Ramaphosa bets big on infrastructure to boost economy
Any politician who wins office gains a great deal of political capital. Leading and governing after winning is the act of spending that cache. You had better use it wisely. It is hard to restore once it is completely depleted.
It is, of course, possible to make deposits as well as withdrawals into this store of capital, but deposits are harder than withdrawals. They require concrete and constant political victories, the kind that change the game and shift the ground beneath your opponents. In other words, the kind of spectacular victories (or diversions, in the absence of actual wins) that are not easy to come by in public office.
President Cyril Ramaphosa, who came to office exactly two years ago, is lucky to still have a great deal of political capital to spend. We may quibble about how wisely he is using it, but not about the relative richness of his bank. A recent poll gave him a 62% approval rating. That is far higher than any other individual politician in South Africa.
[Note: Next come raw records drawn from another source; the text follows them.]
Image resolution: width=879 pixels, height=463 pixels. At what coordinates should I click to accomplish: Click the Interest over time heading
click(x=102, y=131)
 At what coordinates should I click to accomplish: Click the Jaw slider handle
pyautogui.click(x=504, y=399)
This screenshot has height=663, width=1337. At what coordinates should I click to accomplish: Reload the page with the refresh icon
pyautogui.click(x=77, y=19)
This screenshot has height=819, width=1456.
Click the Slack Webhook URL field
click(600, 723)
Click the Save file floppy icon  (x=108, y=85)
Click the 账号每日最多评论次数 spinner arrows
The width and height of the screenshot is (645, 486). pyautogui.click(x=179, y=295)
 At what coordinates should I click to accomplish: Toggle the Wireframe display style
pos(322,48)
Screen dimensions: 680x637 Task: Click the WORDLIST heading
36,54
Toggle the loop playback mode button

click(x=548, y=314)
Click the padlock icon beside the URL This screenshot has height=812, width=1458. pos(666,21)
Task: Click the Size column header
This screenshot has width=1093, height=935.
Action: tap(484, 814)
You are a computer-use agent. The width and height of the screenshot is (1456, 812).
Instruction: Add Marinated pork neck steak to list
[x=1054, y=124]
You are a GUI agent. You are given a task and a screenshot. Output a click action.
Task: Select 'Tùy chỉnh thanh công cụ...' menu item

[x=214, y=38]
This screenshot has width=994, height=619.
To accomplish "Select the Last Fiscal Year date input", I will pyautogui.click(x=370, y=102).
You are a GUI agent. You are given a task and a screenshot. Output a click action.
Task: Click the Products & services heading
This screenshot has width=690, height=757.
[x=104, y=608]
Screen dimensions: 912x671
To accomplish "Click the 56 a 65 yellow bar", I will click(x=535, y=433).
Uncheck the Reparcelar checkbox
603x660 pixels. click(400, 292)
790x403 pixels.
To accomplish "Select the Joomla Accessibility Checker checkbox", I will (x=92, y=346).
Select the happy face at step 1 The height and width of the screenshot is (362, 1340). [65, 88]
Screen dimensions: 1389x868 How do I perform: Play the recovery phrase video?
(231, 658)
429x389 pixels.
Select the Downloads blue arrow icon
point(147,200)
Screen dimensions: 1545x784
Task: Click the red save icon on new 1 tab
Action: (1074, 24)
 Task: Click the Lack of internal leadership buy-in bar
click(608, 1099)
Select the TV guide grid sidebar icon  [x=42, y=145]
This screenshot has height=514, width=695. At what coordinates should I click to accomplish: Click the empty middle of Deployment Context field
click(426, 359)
It is higher than the ANC’s electoral mandate in 2019, and exceeds the approval ratings of Parliament, the executive and other institutions of government.
But even this generous store of political goodwill will run low eventually, particularly if Ramaphosa cannot manage to shift a significant number of the multiple crises he faces. The ANC is wrecked by factionalism and infighting, and there are many in the party who plot day and night to undermine his authority and loosen his grip.
The economy is in the doldrums, and nothing he has tried so far appears to be on the verge of working. Public finances are in a critical state, and the ravages of state capture and corruption will continue to be felt for a while. Therefore, when Ramaphosa stood up in Parliament on 13 February to deliver his State of the Nation Address, he had a big and unenviable job to assure his country that he knows what he’s doing, and things will improve. But there was also no one else best suited to be standing where he was, since no one else has anywhere near as much capital to spend as he does.
What he produced under the circumstances can best be described as a mixed bag. Response from key quarters has been muted, or at best cautiously positive. Moody’s has lowered growth expectations for South Africa for the current year, but that is in line with most other analyses of our current state. You will struggle to find a bullish appraisal of this economy, even from our own Reserve Bank or treasury. This is because all the bottlenecks in the way of greater economic growth — even modest economic growth — cannot really be cleared in any short space of time. Economically, the year 2020 is all but a write-off, and that is extremely bad news for Ramaphosa and the ANC, who will need positives to point to when they try to persuade South Africa’s restless cities to come back to the fold next year.
The energy crisis
Ramaphosa was blunt in his assertion that load-shedding is expected to be a reality for the foreseeable future. However, the president revealed concrete steps that his administration is currently or planning on taking to alleviate the crisis.
He confirmed the government would be issuing a sector 34 determination, in terms of the Electricity Regulation Act, to begin the implementation of the Integrated Resource Plan, particularly the sourcing of distributed energy. Essentially, the government is taking steps to diversify energy supply including sourcing more electricity from independent power producers (IPPs).
The government will also push ahead with plans to permit major electricity-consuming industries to produce their own power and that permission to produce power of more than 1MW will be processed by the regulators within shorter time periods. If implemented as promised, this will lead to a small boom in generation in the private sector as major power consumers opt to fully or partially supply their own needs. Municipalities in good financial standing will also be permitted to source their own electricity from IPPs. But all this will take a while. The economy will continue to be constrained by the power crisis for at least 18 months, and probably longer.
SOEs and long-term economic growth
The president is doubling down on his gamble that large-scale infrastructure build programmes will be the main fillip for sustained economic growth. Some of the promises in this regard were pragmatic and even unspectacular, but potentially very significant.
Among these pledges are the ongoing upgrades to the rail network of the Passenger Rail Agency of South Africa (Prasa). The upgrades are noteworthy as they are necessary, achievable and, if concluded on time, can be used by the ANC as a campaign tool ahead of 2021 local government elections. It is also unfortunately, like Ramaphosa’s pledges on energy, threatened by the existence of a large, dysfunctional and chronically mismanaged state-owned company. And Prasa may be smaller, but it is less easy to shift than Eskom. There is little possibility of supplanting its role with private-sector involvement. No one is going to build their own rail network. There are no viable or desirable privatisation solutions for passenger rail. When it comes to rail transport, which is as critical a lifeblood as energy, we are stuck with Prasa.
Ramaphosa reported that SAA’s business-rescue practitioners were expected to unveil their plan in the coming weeks, suggesting the practitioners would focus on restructuring the airline rather than liquidating it.
The infrastructure fund implementation team in the president’s office has identified a list of “shovel-ready” projects and begun sourcing private-sector investments. These projects should be easy wins for the president and enable him to cite successes in next year’s Sona. Ramaphosa and the party need some concrete achievements in this sector, as the “potential investments of more than R700-billion over the next 10 years” and “committed investments” need to be seen to translate into reality ahead of the municipal polls.